Kristen Bell, Ian Somerhalder, Christina Milan, Samm Levine, Rick Gonzalez
Directed by Jim Sonzero
Rated PG-13
3 Pulses
A group of college students are shocked when a friend commits suicide. The young man’s girlfriend, Mattie (Bell), is not convinced he acted out of depression. When she tracks down Dexter McCarthy, who bought her boyfriend’s computer post-mortem, strange and scary things come to light. As an epidemic of suicides and disappearances sweep the city and spread outward to the world, Dexter and Mattie rush to solve the puzzle.
Beginning as a seeming teenie-bopper horror, Pulse develops into something dark and apocalyptic. It is probably safe to assume that the teenie-bopper aspect can be attributed to Wes Craven’s contribution to the screenplay, while the more serious implications belong to Kiyoshi Kurosawa, the writer and director of the 2001 original Japanese version Kairo.
The main problem here is that these two markedly different approaches don’t mesh, and throwing attractive young and inexperienced actors at it doesn’t help the matter. For the first half of the film you feel you know where it’s going; sexy strangers Mattie and Dexter are going to save the day and fall in love. However, in the last half-hour of the film, they try to throw a curve ball with them not saving the day, but riding off into the sunset together, nevertheless.

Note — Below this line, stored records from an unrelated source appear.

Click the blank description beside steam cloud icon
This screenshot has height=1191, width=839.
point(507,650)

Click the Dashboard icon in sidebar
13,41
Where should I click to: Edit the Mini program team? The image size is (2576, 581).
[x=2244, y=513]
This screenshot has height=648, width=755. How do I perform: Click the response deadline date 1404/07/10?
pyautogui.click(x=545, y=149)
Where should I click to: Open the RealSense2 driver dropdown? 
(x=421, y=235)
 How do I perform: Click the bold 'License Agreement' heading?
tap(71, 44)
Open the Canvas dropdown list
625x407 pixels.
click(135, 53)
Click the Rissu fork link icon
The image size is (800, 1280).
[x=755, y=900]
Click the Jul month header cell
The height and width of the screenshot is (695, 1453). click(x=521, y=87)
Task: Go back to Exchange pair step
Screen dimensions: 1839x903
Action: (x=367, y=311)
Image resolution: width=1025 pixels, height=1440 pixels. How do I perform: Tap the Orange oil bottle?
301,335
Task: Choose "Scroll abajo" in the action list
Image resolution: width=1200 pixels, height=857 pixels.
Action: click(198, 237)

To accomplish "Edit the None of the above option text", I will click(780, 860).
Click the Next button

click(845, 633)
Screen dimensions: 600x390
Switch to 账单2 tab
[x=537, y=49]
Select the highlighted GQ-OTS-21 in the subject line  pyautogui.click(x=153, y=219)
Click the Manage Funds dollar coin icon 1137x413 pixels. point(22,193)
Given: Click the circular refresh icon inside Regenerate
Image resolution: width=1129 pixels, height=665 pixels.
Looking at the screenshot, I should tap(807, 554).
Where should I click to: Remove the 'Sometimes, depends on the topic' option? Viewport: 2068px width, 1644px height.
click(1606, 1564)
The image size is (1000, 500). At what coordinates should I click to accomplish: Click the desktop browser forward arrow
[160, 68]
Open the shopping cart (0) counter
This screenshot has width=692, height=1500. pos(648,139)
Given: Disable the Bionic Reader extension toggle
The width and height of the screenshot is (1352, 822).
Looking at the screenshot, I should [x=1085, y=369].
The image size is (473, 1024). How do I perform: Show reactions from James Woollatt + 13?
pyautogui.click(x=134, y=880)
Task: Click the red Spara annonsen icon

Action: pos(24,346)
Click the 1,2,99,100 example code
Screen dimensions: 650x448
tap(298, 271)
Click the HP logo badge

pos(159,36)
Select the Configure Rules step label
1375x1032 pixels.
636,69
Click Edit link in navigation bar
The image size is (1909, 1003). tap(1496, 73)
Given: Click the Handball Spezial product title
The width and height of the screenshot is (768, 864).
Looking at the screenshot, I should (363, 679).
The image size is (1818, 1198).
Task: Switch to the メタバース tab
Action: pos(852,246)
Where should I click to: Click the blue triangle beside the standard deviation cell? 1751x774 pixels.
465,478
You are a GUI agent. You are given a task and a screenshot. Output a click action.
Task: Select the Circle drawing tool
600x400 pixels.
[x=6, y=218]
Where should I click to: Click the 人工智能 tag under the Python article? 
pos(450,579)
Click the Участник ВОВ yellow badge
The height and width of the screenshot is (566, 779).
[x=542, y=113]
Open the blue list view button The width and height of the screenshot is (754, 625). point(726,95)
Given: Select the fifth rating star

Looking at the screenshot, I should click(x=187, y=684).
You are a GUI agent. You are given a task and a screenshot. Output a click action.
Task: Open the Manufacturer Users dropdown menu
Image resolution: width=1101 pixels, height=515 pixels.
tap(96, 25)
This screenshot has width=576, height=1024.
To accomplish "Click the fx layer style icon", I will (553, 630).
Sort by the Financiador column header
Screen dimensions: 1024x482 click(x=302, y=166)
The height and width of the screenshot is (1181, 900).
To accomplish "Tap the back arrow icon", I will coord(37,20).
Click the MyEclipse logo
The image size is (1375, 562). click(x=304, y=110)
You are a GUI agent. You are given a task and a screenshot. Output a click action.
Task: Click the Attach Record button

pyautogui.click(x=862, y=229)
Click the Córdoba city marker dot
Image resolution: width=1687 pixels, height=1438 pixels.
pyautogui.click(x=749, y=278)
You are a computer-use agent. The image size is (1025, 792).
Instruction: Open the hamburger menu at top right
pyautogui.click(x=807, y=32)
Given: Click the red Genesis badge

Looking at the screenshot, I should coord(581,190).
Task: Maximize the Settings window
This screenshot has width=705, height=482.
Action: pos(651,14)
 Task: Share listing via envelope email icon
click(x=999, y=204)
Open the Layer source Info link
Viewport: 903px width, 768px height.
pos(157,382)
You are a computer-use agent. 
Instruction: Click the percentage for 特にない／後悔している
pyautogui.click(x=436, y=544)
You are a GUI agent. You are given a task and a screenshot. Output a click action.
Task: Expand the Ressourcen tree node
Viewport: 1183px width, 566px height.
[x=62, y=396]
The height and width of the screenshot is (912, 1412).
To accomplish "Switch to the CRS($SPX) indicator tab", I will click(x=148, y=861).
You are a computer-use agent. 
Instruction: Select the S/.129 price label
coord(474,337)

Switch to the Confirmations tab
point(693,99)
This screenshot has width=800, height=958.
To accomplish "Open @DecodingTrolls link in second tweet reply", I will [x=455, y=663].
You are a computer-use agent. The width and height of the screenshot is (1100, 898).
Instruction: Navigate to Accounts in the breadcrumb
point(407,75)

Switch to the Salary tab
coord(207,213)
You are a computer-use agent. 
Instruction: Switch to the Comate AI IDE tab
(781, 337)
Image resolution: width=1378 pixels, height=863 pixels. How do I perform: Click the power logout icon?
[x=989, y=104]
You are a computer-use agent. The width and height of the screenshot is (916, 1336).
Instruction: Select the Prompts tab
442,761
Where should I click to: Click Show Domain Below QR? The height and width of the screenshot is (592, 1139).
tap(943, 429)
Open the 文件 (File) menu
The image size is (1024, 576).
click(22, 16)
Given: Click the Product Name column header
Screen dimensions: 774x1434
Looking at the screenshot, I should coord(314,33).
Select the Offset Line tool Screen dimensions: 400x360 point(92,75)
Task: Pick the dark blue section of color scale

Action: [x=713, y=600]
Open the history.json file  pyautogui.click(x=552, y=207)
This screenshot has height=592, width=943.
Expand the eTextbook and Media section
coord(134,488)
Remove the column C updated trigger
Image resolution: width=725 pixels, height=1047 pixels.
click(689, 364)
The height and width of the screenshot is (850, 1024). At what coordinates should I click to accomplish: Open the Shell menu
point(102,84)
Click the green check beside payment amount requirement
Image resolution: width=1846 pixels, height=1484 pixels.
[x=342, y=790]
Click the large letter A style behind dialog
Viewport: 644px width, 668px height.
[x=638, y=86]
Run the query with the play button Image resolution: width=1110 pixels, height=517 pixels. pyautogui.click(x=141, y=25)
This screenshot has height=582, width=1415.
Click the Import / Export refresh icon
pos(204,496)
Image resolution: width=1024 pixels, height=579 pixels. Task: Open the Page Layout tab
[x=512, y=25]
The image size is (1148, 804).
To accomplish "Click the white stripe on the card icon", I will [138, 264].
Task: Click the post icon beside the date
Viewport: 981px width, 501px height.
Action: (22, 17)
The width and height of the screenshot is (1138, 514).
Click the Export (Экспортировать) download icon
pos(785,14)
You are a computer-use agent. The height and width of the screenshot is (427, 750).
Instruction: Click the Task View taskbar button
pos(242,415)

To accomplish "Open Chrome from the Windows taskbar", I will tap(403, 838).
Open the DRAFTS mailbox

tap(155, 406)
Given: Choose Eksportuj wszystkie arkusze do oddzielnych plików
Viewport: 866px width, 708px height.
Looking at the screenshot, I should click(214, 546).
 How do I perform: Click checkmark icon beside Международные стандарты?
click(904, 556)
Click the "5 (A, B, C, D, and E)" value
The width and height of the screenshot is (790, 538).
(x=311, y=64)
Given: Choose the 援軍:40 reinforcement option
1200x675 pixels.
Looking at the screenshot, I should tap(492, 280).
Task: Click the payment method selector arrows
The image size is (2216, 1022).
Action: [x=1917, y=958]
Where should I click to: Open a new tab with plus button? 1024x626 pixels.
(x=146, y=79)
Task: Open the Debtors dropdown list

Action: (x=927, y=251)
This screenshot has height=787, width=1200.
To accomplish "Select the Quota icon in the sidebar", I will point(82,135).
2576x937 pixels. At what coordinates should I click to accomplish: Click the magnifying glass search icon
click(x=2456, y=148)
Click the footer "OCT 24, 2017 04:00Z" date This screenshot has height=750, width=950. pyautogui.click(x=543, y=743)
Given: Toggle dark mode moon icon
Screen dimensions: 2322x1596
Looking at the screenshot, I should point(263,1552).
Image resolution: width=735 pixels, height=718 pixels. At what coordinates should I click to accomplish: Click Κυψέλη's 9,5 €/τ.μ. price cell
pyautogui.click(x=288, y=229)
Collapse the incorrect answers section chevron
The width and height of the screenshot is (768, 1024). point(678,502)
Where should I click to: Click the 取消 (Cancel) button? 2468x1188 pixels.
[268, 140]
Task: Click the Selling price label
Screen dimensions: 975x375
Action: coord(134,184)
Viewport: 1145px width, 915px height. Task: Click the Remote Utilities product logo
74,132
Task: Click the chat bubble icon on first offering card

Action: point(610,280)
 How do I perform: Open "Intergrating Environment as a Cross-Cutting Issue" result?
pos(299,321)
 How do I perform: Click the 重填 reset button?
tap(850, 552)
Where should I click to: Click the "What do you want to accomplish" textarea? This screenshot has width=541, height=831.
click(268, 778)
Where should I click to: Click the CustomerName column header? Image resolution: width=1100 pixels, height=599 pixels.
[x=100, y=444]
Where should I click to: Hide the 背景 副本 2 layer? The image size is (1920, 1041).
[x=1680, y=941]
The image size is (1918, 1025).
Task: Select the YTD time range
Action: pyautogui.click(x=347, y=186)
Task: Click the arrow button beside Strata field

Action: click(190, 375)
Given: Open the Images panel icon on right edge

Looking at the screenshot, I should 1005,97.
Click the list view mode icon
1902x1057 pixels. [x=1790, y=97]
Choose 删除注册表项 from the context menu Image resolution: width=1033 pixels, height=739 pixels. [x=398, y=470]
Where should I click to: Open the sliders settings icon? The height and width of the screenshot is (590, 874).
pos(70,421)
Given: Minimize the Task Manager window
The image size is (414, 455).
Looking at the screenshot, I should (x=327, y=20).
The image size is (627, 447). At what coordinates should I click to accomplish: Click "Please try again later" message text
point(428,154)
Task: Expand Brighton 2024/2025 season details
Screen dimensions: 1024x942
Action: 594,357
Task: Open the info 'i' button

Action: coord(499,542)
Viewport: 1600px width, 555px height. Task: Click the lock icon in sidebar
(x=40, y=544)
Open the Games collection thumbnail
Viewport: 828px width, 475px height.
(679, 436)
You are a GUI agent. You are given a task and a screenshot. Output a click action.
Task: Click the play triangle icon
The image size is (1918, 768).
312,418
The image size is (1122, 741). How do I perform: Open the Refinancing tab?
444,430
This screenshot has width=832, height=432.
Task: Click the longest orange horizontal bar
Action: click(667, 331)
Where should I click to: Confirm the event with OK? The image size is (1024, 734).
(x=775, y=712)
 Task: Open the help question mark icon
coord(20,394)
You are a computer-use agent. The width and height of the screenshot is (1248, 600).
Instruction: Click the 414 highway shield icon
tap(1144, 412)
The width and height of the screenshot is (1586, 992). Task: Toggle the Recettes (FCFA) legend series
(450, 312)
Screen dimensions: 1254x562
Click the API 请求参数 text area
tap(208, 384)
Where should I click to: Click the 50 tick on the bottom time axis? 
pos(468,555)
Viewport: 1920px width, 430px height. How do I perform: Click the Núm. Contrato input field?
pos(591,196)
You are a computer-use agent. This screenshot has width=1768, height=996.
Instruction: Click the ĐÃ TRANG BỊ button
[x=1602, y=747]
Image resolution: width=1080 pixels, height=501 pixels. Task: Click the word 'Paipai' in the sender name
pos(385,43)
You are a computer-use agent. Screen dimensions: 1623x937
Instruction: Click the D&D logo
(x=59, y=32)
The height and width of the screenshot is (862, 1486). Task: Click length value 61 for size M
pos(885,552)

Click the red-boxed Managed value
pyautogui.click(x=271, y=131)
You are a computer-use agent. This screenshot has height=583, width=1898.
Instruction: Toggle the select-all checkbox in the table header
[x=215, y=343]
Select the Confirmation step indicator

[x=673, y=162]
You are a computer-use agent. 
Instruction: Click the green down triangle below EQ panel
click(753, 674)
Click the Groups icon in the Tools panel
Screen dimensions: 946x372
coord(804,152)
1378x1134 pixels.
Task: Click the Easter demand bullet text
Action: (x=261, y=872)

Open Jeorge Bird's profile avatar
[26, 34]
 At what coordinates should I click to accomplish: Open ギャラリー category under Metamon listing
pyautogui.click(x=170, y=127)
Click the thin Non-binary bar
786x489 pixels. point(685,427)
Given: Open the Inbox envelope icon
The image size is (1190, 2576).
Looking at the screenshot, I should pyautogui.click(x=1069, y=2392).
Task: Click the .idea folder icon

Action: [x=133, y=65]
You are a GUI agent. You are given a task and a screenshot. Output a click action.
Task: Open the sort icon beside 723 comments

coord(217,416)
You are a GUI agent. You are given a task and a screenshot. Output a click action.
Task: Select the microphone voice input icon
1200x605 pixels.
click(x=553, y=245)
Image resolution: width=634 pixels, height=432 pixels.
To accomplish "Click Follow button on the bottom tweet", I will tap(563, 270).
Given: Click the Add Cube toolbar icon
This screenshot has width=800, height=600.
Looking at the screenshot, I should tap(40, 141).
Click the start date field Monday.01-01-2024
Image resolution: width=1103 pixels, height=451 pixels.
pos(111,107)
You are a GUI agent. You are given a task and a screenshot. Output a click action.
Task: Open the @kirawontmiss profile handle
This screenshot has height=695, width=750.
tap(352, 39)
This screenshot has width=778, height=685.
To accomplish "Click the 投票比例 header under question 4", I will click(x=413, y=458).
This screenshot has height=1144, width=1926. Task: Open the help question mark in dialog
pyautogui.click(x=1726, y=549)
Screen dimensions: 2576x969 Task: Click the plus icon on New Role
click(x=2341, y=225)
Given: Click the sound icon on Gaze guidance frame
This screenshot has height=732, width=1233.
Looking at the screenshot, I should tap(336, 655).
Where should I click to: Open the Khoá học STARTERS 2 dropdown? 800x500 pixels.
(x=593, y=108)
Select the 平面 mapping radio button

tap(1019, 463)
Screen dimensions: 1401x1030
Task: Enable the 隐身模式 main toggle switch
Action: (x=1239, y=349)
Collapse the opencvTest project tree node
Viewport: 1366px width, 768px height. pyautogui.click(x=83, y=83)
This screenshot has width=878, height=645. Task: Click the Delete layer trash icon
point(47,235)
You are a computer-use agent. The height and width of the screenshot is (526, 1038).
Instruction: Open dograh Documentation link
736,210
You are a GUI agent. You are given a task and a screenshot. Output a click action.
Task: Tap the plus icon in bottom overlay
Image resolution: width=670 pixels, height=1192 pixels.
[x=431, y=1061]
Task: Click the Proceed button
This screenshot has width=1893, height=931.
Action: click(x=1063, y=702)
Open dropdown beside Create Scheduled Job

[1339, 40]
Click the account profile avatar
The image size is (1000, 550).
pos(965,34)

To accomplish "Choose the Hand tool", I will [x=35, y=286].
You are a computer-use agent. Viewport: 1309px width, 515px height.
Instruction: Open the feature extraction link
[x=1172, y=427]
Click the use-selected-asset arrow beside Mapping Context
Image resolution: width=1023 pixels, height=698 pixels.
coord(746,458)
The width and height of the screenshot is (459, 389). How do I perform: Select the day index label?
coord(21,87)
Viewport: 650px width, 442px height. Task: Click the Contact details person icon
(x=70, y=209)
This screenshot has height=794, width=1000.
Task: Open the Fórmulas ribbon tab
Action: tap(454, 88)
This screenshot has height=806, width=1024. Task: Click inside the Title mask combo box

There are a great many things that are simply unbelievable about this film, not the least of which is the extremely late reaction to the disappearance of 90 percent of the population on the part of the news networks and the government.
On the other hand, there are some fantastically chilling scenes here. Although the monsters aren’t very scary, images of the dead and dying which appear in real life and on computer screens are unnerving.
Pulse may not be the perfection of what was intended, but as director Sonzero’s second big project, it may be safe to assume that time and experience will mature him into a director that can be counted on in the future.